The mobile phone world hasn't been kind to Nokia over the last year or so. While the company is still the biggest seller of mobile phones in the world, the vast majority the phones that it sells or lower profitability basic phones and feature phones. Nokia has so far been unable to compete in the high-end and profitable smartphone market.
Nokia, however, today announced some significant changes to its manufacturing operations.Nokia intends to institute significant changes at factories in Komarom, Hungary, Reynosa, Mexico and Salo, Finland. The three factories will focus on smartphone product customization and the products at the locations will be sold in Europe and the Americas. Device assembly will be transferred to Nokia factories that are in Asia since that is where the vast majority of component suppliers are located.
"With the planned changes, our factories at Komarom, Reynosa and Salo will continue to play an important role serving our smartphone customers. They give us a unique ability to both provide customization and be more responsive to customer needs," said Niklas Savander, Nokia executive vice president, Markets.
The changes mean a significant decrease in manufacturing and the amount of work to be carried out at these three locations. Because of reduced output, Nokia will be getting rid of 4,000 employees between all three facilities. The layoffs are intended to be phased throughout the year and will be completed by the end of 2012.

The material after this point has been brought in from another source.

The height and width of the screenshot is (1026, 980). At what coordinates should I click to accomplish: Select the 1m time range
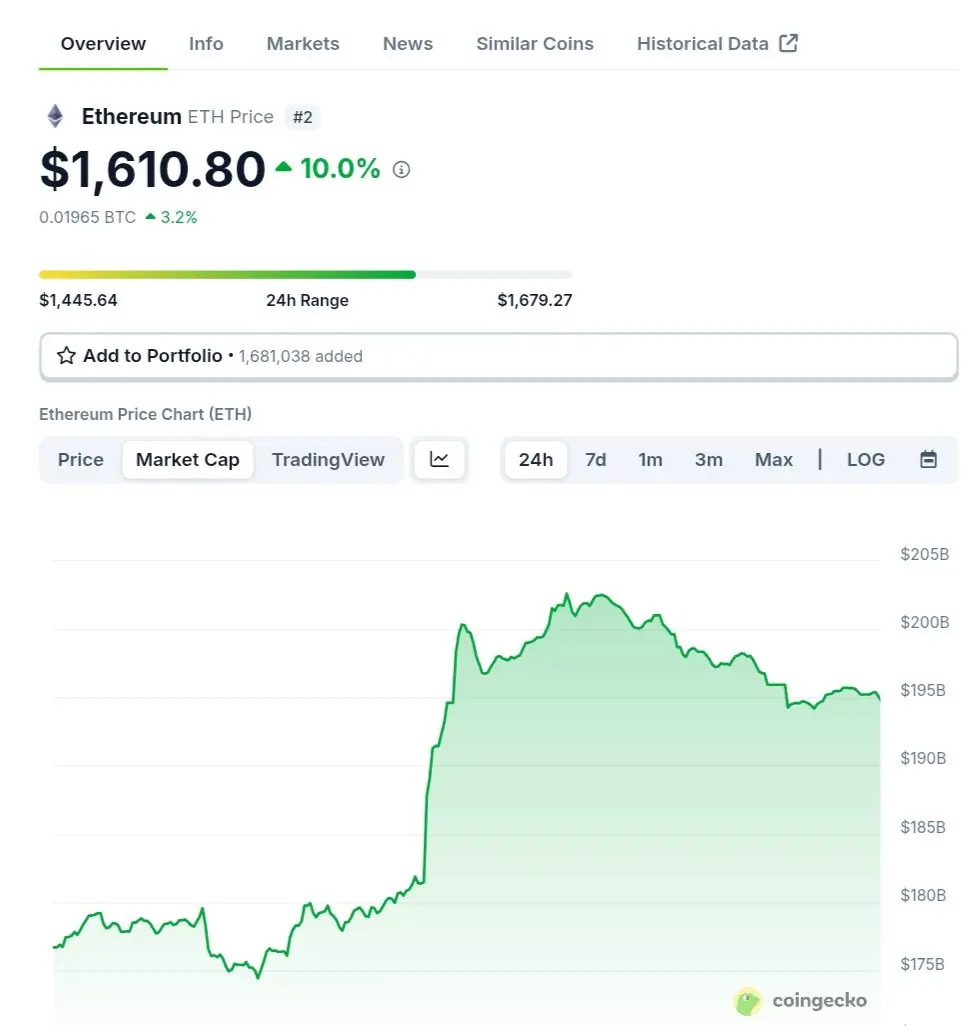(x=650, y=459)
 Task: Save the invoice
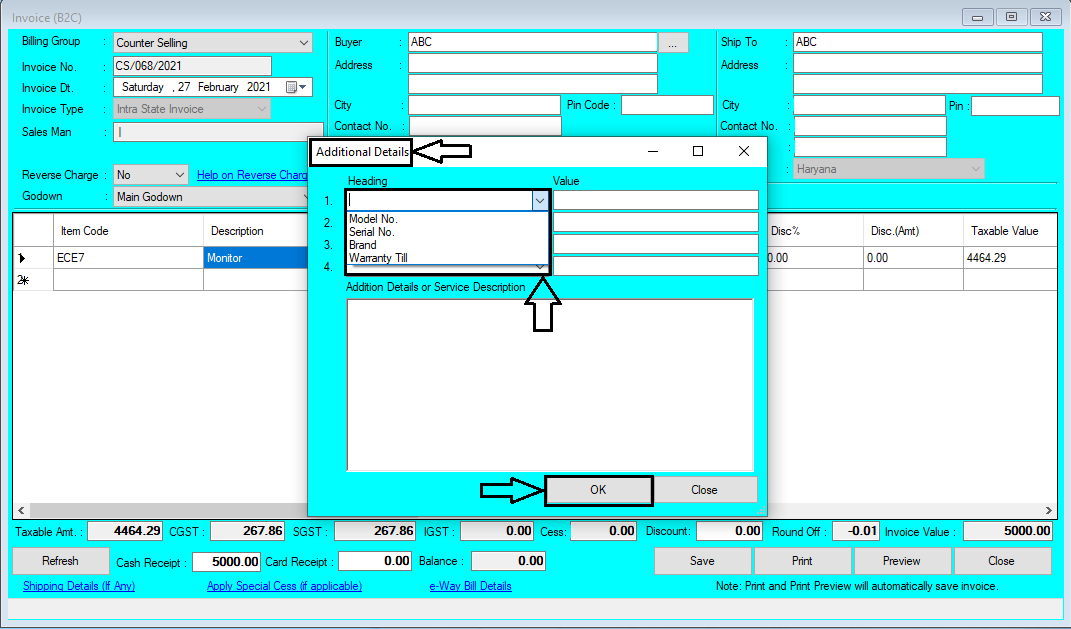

Nokia also notes that it will offer a support program tailored to each location that will include monetary assistance and help finding another job locally.
"Shifting device assembly to Asia is targeted at improving our time to market. By working more closely with our suppliers, we believe that we will be able to introduce innovations into the market more quickly and ultimately be more competitive," said Savander. "We recognize the planned changes are difficult for our employees and we are committed to supporting our personnel and their local communities during the transition."